Aunado a lo anterior, el estudio establece que el riesgo de las elecciones con el clima de violencia e intimidación hacia los candidatos es que “compromete la independencia, autonomía e integridad de las futuras autoridades electas, en donde algunos candidatos podrían acceder al poder mediante el uso de métodos violentos en contra de sus adversarios, lo que a mediano plazo podría traducirse en autoridades corruptas”.
Otro estudio, el de Integralia Consultores, refiere que 149 familias han sido enlutadas de septiembre a la fecha, homicidios todos relacionadas con las elecciones, las más sangrientas de las que se tenga memoria; con 32 candidatos asesinados; ex-candidatos (5), líderes partidistas (4), funcionarios municipales (28), ex-funcionarios (17), funcionarios federales y estatales (14), activistas (10), periodistas (4), militantes de partidos (4), jueces (3), presidentes municipales (3) y otros (25).
El señor de las “mañaneras” (sic) como cronista e historiador de las nuevas generaciones debiera recordar que la insana sed de la hegemonía política llevó a la tumba a Francisco I. Madero, el “Apóstol de la democracia”, a Venustiano Carranza, “El varón de Cuatro Ciénegas”, al jefe de la División del Norte Francisco Villa, al caudillo del Sur Emiliano Zapata y al “manco” Álvaro Obregón.

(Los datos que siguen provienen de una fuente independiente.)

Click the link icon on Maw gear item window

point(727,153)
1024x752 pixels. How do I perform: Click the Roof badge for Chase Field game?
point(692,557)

Más reciente, las muertes de Carlos A. Madrazo, entonces dirigente del PRI que pretendió democratizarlo, de Manuel Clouthier “Maquio”, opositor al régimen priísta y al sacrificado candidato a la presidencia de la república por el PRI, Luis Donaldo Colosio Murrieta. Todo por mantener el statu quo.
Las cifras no las ve el Presidente, o no las entiende, o no le interesan, porque como es su costumbre “evadir” los problemas, sólo “atina” -ni siquiera acierta- a culpar a los demás y el pasado que lo persigue hasta en sus sueños.
La sangre no es opción, la democracia sí.